Dois estudos realizados pela Universidade Federal de São Paulo (Unifesp) e conduzidos pelos psiquiatras Jair Mari, Elson Asevedo e Denisse Jaen-Varas revelam que, entre os anos de 2006 e 2015, as taxas de suicídio em adolescentes no Brasil aumentaram 24%. Indicadores socioeconômicos, particularmente desigualdade social e desemprego, foram considerados determinantes sociais relevantes nesse tema. De acordo com a Organização Mundial da Saúde (OMS), o suicídio é responsável por 800 mil mortes anualmente. Na faixa etária de 15 a 29 anos, é a segunda principal causa de morte.
Os levantamentos, publicados na revista científica Brazilian Journal of Psychiatry e na Current Opinion in Psychiatry, foram realizados em seis grandes cidades brasileiras (Porto Alegre, Recife, Belo Horizonte, Salvador, Rio de Janeiro e São Paulo). Cada metrópole deveria ter dados completos sobre as taxas de suicídio de adolescentes, Produto Interno Bruto (PIB), desigualdade social (medida pelo índice de Gini) e desemprego entre janeiro de 2006 e dezembro de 2015. Adolescentes de 10 a 19 anos de cada cidade foram incluídos na análise.
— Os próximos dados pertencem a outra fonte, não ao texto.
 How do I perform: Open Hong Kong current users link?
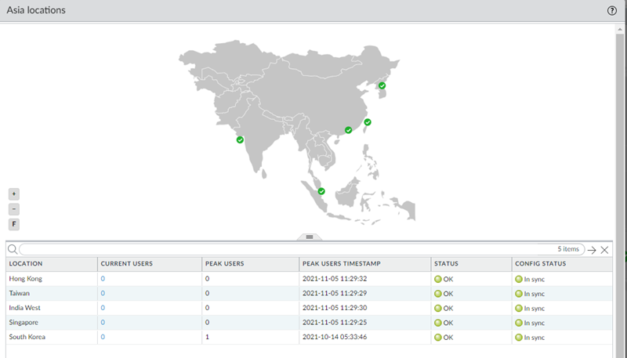point(103,279)
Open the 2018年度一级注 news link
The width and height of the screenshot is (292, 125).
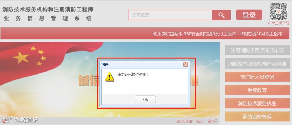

As idades foram estratificadas de acordo com os limites cronológicos da adolescência da OMS: 10 a 14 para adolescentes jovens e 15 a 19 para adolescentes mais velhos.
De acordo com as pesquisas, níveis mais altos de desemprego foram associados a maiores taxas de suicídio. “Sentimentos de desesperança e inutilidade, que frequentemente ocorrem em quadros depressivos, são frequentemente vistos como mecanismos psicológicos desencadeantes do comportamento suicida. Esses mesmos sentimentos parecem muito prevalentes na geração de jovens desalentados, sem propósitos claros, que nem trabalham nem estudam”, analisa o psiquiatra Elson Asevedo.
Desalentados são os que desistiram de procurar trabalho e, por isso, saíram das estatísticas do desemprego. O Brasil tem 4,6 milhões de desalentados e 3 milhões sem emprego há mais de dois anos, de acordo com o IBGE (Instituto Brasileiro de Geografia e Estatística). Pesquisa do Instituto de Pesquisa Econômica Aplicada (Ipea) revela também que 23% (dois em cada dez) dos jovens brasileiros não trabalham e nem estudam (os chamados jovens "nem-nem").
Segundo o professor Jair Mari, do Departamento de Psiquiatria da Escola Paulista de Medicina (EPM/Unifesp), o jovem enfrenta um mercado de trabalho com baixas ofertas e um momento de mudanças tecnológicas que exigem cada vez mais qualificação diferenciada em escolas despreparadas. “Nos extratos de baixa renda esses problemas se acentuam, o que pode induzir jovens a buscar alternativas como o tráfico de drogas e a prostituição infantil”, acredita Mari. “A desigualdade social, os altos índices de violência e a expansão do mercado de drogas são fatores que se interpenetram e, a partir deles, surgem casos de risco ao suicídio”, complementa o pesquisador.
A OMS determinou a redução das taxas de suicídio em 10% até 2020 como um imperativo global. “Um possível antídoto para essa experiência de não pertencimento, desesperança e inutilidade vivida pela geração 'nem-nem' é o desenvolvimento de um sentido para a existência, que idealmente transcenda valores puramente individuais. Esse sentido pode estar relacionado a valores familiares, culturais, filosóficos, religiosos e pode representar um fator de proteção para prevenir o suicídio, mesmo em pessoas expostas a fatores de risco”, conclui Asevedo.